Como otras veces, Josefa y sus hermanos pequeños se marcharon con las orejas gachas en busca de los mimos de mamá Mía, que clamaba improperios hacia el patriarca, un abuelo distante y con muy malas pulgas.

Sin embargo, los continuos desaires del abuelo no desanimaban a Josefa, que seguía con sus visitas periódicas al huerto y a la casa, acompañada de Manuela y Bernardo. La dureza de aquel hombre llegó a su punto álgido la tarde en que cumplió la advertencia que les había hecho: cogió las tijeras de esquilar al borrico y mientras la nieta mayor chapoteaba en la acequia, le pegó un repaso a la cabellera del pequeño Bernardo y lo convirtió en un chiquillo sin aquella melena rubia, cuyo color lo distinguía de su hermana Manuela.
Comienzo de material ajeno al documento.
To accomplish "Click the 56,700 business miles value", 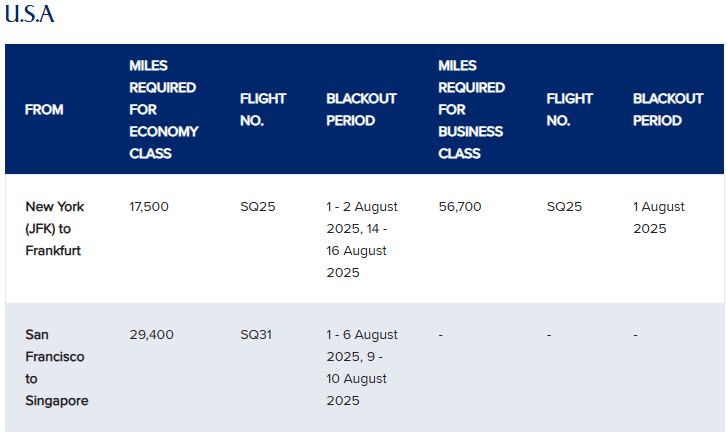I will click(460, 206).
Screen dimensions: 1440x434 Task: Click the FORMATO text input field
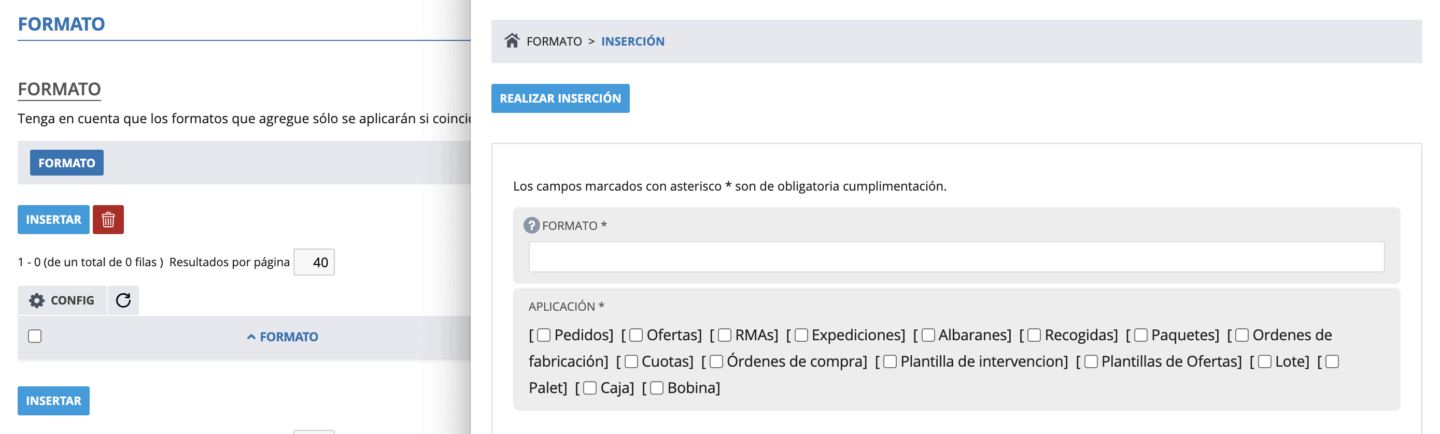tap(956, 257)
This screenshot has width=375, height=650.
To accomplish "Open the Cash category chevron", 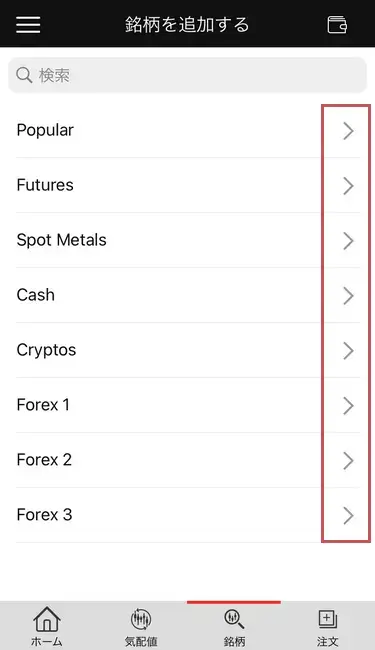I will [x=348, y=296].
Cuando Josefa volvió a la casa, después de juguetear con el agua de la acequia del huerto, con agallas lanzó unas cuantas maldiciones a su abuelo el Clavel. El hombre, sin inmutarse y con cierta sorna, alabó la actitud de su nieta.

—Estoy contento de que alguien de mi sangre arremeta y se enfrente conmigo. Eso quiere decir que voy a tener una heredera con mi mismo carácter, aunque sea una mujer. Josefa, si sigues mostrando fortaleza, llegarás a asustar a la gente de Zimbra. Eso es lo que hago yo.
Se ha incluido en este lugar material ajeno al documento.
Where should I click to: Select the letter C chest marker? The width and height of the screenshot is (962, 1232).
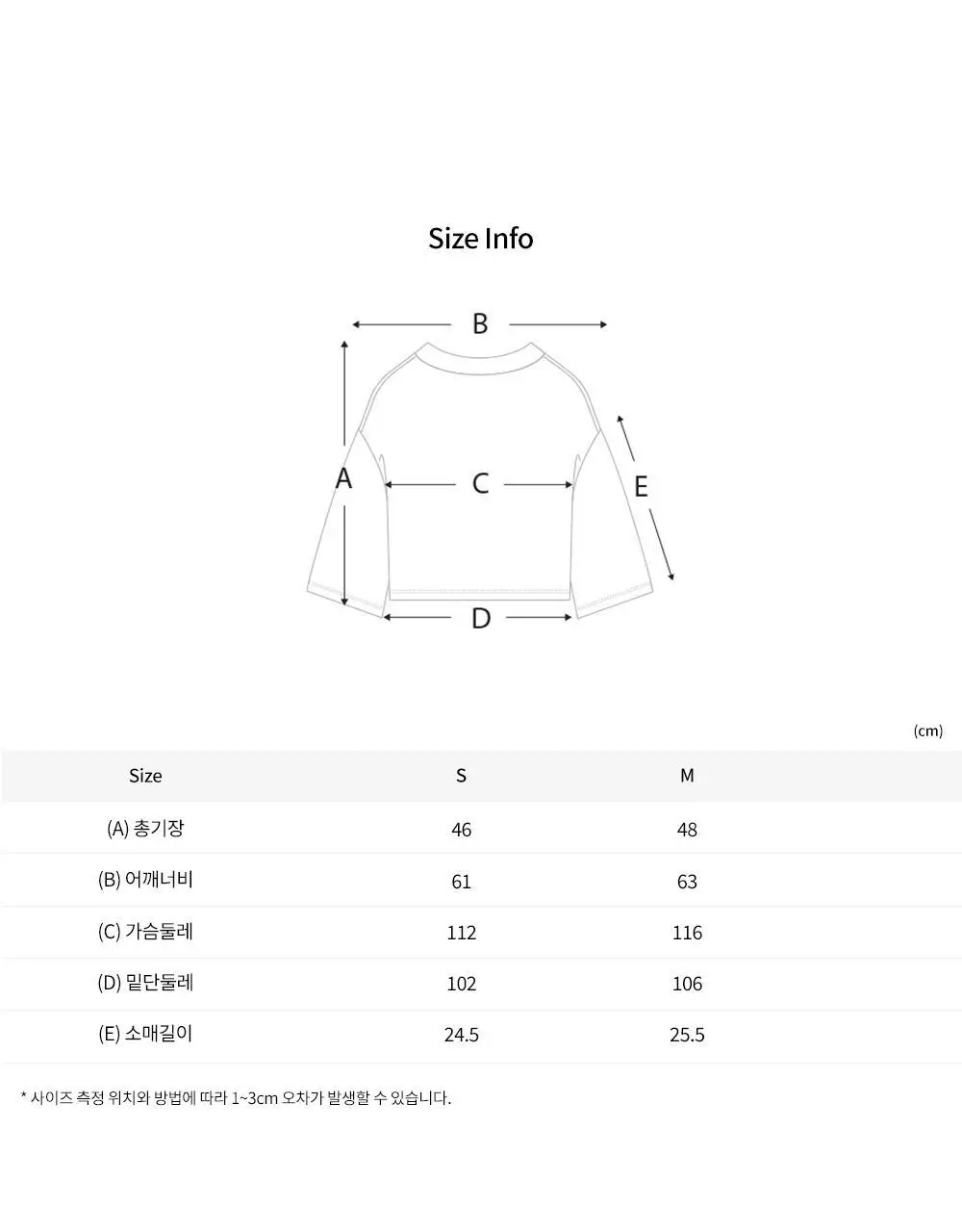(x=481, y=483)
»Ahora marchaos con Mía, vuestra madre. Fijaos en la cara que pondrá y los reniegos que soltará su lengua al ver la cabecilla de Bernardo. Yo quiero un nieto, lo mismo que quise un hijo, nada de imitaciones.

Bernardo y Manuela miraron al suelo, donde se esparcía el pelo del pequeñín, tan rubio como los rastrojos del trigo. Los dos se echaron a llorar asustados y temerosos. Todo lo contrario que Josefa, la nieta mayor, que, con once años, maldijo a Paco el Clavel con ahínco y coraje.
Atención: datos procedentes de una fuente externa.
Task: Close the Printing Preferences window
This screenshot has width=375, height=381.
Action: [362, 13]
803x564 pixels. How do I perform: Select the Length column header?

En otra ocasión, Josefa se presentó en casa de su abuelo el Clavel.

—Es usted muy malo. Ha pelado sin permiso de mamá Mía a mi hermano Bernardo. Todavía es muy pequeño, le ha hecho mucho daño y le ha clavado las tijeras en la cabecilla. Usted es malo, venimos a verle y solo recibimos su mal humor. Si estuviera la abuelita, no le dejaría que se portara así de mal con nosotros.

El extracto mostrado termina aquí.